Dominick LaCapra (born 1939) is an American-born historian of European intellectual history, best known for his work in intellectual history and trauma studies. He served as the Bryce and Edith M. Bowmar Professor of Humanistic Studies at Cornell University, where he is now a professor emeritus.

==Early life and education==
LaCapra received his B.A. from Cornell and his Ph.D. from Harvard. He began teaching at the Cornell University Department of History in 1969.

==Career==
LaCapra's work has helped to transform intellectual history and its relations to cultural history as well as other approaches to the past. His goal has been to explore and expand the nature and limits of theoretically informed historical understanding. His work integrates recent developments in critical theory, such as post-structuralism and psychoanalysis, and examines their relevance for the rethinking of history. It also explores and elaborates the use in historical studies of techniques developed in literary studies and aesthetics, including close reading, rhetorical analysis, and the problem of the interaction between texts or artifacts and their contexts of production and reception. In addition to its role in the field of history, LaCapra's work has been widely discussed in other humanities and social science disciplines, notably with respect to trauma theory and Holocaust studies.
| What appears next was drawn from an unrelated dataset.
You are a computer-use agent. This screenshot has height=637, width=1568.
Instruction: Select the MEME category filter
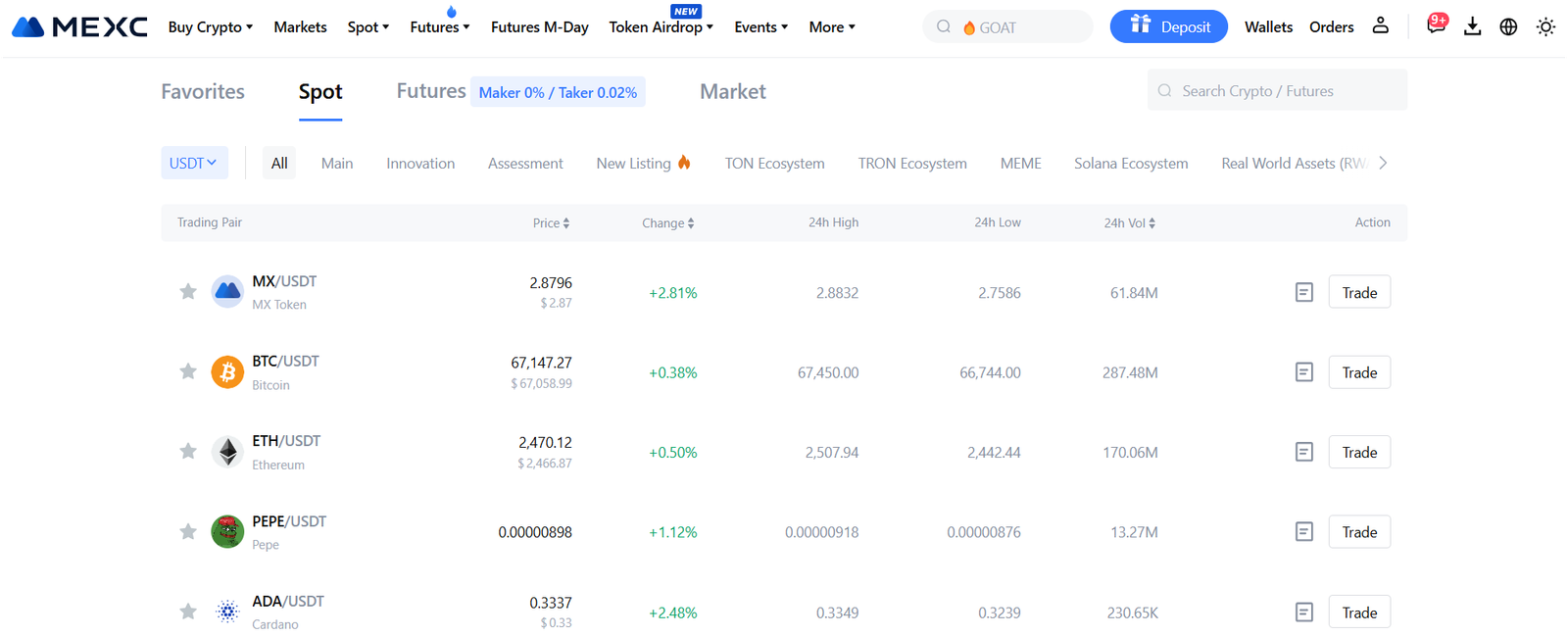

At Cornell, where he is now professor emeritus, LaCapra has held joint appointments in the departments of History and Comparative Literature. He served for two years as Acting Director and for ten years as Director of the Cornell Society for the Humanities. He is a senior fellow of the School of Criticism and Theory; of which he was associate director from 1996–2000 and director from 2000-2008.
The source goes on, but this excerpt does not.